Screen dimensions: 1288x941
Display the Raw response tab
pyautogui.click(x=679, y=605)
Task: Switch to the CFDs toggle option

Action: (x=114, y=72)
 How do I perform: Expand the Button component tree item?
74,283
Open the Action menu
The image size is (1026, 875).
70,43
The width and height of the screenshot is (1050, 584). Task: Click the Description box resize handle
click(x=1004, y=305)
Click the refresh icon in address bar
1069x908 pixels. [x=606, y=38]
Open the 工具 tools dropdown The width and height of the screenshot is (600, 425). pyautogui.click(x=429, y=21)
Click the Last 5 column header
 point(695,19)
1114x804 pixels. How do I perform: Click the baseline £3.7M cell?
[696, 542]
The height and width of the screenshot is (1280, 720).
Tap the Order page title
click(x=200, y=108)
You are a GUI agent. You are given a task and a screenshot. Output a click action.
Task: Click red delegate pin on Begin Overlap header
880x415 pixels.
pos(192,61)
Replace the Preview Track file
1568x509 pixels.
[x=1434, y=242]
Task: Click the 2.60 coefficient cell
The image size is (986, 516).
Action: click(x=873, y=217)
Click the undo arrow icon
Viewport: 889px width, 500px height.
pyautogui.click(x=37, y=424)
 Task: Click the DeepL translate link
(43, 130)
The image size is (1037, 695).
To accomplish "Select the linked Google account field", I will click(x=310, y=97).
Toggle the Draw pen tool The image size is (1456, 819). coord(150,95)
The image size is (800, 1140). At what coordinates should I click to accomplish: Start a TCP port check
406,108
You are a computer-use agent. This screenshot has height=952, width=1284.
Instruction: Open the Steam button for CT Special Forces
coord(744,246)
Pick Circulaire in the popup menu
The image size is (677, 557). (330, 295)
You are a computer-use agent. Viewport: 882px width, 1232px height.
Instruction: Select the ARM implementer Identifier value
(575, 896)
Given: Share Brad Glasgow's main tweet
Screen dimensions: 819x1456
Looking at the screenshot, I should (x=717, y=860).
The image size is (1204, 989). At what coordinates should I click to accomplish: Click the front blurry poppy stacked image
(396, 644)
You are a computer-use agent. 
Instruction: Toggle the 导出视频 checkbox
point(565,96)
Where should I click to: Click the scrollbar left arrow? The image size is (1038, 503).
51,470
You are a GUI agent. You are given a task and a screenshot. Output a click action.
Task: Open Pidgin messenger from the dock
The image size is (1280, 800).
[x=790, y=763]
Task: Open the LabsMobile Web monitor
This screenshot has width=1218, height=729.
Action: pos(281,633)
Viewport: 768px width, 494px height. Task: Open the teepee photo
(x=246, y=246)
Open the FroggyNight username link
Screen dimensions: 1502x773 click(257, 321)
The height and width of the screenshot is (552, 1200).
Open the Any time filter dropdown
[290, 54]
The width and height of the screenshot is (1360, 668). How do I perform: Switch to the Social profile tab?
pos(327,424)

**Short task:**
Convert the records above into a JSON list of strings, with one string for each line and blank lines left out.

**Finished answer:**
[
  "Screen dimensions: 1288x941",
  "Display the Raw response tab",
  "pyautogui.click(x=679, y=605)",
  "Task: Switch to the CFDs toggle option",
  "Action: (x=114, y=72)",
  " How do I perform: Expand the Button component tree item?",
  "74,283",
  "Open the Action menu",
  "The image size is (1026, 875).",
  "70,43",
  "The width and height of the screenshot is (1050, 584). Task: Click the Description box resize handle",
  "click(x=1004, y=305)",
  "Click the refresh icon in address bar",
  "1069x908 pixels. [x=606, y=38]",
  "Open the 工具 tools dropdown The width and height of the screenshot is (600, 425). pyautogui.click(x=429, y=21)",
  "Click the Last 5 column header",
  " point(695,19)",
  "1114x804 pixels. How do I perform: Click the baseline £3.7M cell?",
  "[696, 542]",
  "The height and width of the screenshot is (1280, 720).",
  "Tap the Order page title",
  "click(x=200, y=108)",
  "You are a GUI agent. You are given a task and a screenshot. Output a click action.",
  "Task: Click red delegate pin on Begin Overlap header",
  "880x415 pixels.",
  "pos(192,61)",
  "Replace the Preview Track file",
  "1568x509 pixels.",
  "[x=1434, y=242]",
  "Task: Click the 2.60 coefficient cell",
  "The image size is (986, 516).",
  "Action: click(x=873, y=217)",
  "Click the undo arrow icon",
  "Viewport: 889px width, 500px height.",
  "pyautogui.click(x=37, y=424)",
  " Task: Click the DeepL translate link",
  "(43, 130)",
  "The image size is (1037, 695).",
  "To accomplish \"Select the linked Google account field\", I will click(x=310, y=97).",
  "Toggle the Draw pen tool The image size is (1456, 819). coord(150,95)",
  "The image size is (800, 1140). At what coordinates should I click to accomplish: Start a TCP port check",
  "406,108",
  "You are a computer-use agent. This screenshot has height=952, width=1284.",
  "Instruction: Open the Steam button for CT Special Forces",
  "coord(744,246)",
  "Pick Circulaire in the popup menu",
  "The image size is (677, 557). (330, 295)",
  "You are a computer-use agent. Viewport: 882px width, 1232px height.",
  "Instruction: Select the ARM implementer Identifier value",
  "(575, 896)",
  "Given: Share Brad Glasgow's main tweet",
  "Screen dimensions: 819x1456",
  "Looking at the screenshot, I should (x=717, y=860).",
  "The image size is (1204, 989). At what coordinates should I click to accomplish: Click the front blurry poppy stacked image",
  "(396, 644)",
  "You are a computer-use agent. ",
  "Instruction: Toggle the 导出视频 checkbox",
  "point(565,96)",
  "Where should I click to: Click the scrollbar left arrow? The image size is (1038, 503).",
  "51,470",
  "You are a GUI agent. You are given a task and a screenshot. Output a click action.",
  "Task: Open Pidgin messenger from the dock",
  "The image size is (1280, 800).",
  "[x=790, y=763]",
  "Task: Open the LabsMobile Web monitor",
  "This screenshot has width=1218, height=729.",
  "Action: pos(281,633)",
  "Viewport: 768px width, 494px height. Task: Open the teepee photo",
  "(x=246, y=246)",
  "Open the FroggyNight username link",
  "Screen dimensions: 1502x773 click(257, 321)",
  "The height and width of the screenshot is (552, 1200).",
  "Open the Any time filter dropdown",
  "[290, 54]",
  "The width and height of the screenshot is (1360, 668). How do I perform: Switch to the Social profile tab?",
  "pos(327,424)"
]